Sickness and suffering are often very difficult to understand. We tend to ask: Why me? Why this cross, this sickness? We all admit we have to bear the crosses of life, but we never seem to be given the right one, the one we could manage. The one that is our lot seems to be unbearable. Any other one would seem to be better. But we have to admit that if we got one we could bear with, one that suited us better, it would cease to be a cross. We would not have to rely on the Lord Jesus any more and on his Blessed Mother: We could carry it on our own. If we refuse a cross that hurts, would we accept any cross?
Even Our Lady did not understand the crosses and sorrows that afflicted her heart during her life. She did not understand why her Son left her and St Joseph, and let them look for him anxiously for three days. She did not understand Simeon’s prophecy of a sword of sorrow that would pierce her heart. She could not fully understand the Passion and death of her Son. But she pondered them in her heart and kept on hoping against hope.

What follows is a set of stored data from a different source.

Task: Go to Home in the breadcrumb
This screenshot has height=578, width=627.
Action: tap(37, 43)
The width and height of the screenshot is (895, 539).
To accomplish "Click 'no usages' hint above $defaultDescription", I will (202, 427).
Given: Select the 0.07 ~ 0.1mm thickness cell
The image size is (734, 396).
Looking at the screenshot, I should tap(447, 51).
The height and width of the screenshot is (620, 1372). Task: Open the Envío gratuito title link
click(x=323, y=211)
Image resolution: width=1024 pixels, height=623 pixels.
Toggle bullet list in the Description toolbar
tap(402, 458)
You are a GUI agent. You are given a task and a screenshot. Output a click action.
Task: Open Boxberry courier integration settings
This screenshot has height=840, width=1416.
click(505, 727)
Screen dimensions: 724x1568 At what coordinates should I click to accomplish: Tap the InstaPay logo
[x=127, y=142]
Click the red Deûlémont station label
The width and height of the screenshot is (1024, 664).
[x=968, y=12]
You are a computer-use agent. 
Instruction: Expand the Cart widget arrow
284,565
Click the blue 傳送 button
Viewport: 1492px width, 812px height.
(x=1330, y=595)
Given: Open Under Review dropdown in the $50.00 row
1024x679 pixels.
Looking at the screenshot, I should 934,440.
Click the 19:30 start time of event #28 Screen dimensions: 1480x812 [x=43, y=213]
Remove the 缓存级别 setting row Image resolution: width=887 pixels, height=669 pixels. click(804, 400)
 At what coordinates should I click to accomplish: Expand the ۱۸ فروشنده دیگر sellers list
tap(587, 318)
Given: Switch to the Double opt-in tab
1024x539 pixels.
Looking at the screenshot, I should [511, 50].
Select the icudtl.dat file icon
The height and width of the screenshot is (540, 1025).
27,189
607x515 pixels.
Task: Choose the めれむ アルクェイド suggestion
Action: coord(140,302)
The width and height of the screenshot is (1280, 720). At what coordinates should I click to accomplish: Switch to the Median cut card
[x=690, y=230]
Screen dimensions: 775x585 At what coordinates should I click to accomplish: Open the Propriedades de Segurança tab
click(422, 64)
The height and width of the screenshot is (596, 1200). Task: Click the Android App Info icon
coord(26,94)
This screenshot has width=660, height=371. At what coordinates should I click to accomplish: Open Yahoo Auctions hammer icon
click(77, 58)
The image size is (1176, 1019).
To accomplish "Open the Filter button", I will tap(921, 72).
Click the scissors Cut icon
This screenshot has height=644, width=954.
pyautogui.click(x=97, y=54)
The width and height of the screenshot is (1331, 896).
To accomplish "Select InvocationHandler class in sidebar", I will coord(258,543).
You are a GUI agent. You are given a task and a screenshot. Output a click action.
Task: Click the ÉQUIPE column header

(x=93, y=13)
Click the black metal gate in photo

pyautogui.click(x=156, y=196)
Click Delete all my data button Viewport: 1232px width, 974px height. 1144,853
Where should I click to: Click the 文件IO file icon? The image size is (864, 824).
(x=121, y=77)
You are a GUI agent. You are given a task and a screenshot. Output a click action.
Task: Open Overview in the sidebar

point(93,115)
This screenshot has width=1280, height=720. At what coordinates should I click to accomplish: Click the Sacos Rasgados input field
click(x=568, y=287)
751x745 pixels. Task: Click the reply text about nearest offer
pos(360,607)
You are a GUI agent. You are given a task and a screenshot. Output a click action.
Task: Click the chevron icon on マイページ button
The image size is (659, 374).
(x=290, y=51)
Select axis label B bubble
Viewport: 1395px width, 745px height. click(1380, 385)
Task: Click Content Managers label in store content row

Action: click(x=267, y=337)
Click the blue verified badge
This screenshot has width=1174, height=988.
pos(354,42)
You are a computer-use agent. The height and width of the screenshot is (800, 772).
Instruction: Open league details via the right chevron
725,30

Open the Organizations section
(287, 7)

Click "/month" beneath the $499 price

We see that her faith did not remove the pain of suffering. Nor is our faith, no matter how strong, an anaesthetic that prevents us from feeling all pain and fear. A holy lady, who was no stranger to sickness, puts it this way: “The cross of the Lord, carried in faith, does not break, it strengthens. Faith however does not transform earthly matters as such. Suffering remains painful, but faith gives it a new and deeper meaning, inviting us to strive for conformity with our Lord. Jesus, too, knew the anguish of suffering. The sweat of blood in the Garden of Gethsemane gives witness to his immense suffering, as does his plea: ‘If it be possible, let this chalice pass from me.’ Yet, He suffered in a spirit of full submission to his Father’s will, which enabled him to say, ‘Nevertheless, not my will, but yours be done’” (M. Julia, foundress of The Work).
At times, all we can know is that Christ himself, who was innocent and without fault, wished to share in our pain and weakness. He identified himself with it and gave it a higher meaning and value, so that, if illness and suffering are accepted in union with Him, they become sanctifying, they help to save ourselves and many others. As it is said in a Church document: “Through Christ and in Christ, the riddles of sorrow and death grow meaningful. Apart from his Gospel, they overwhelm us” (Vat. II, Gaudium et Spes, 22).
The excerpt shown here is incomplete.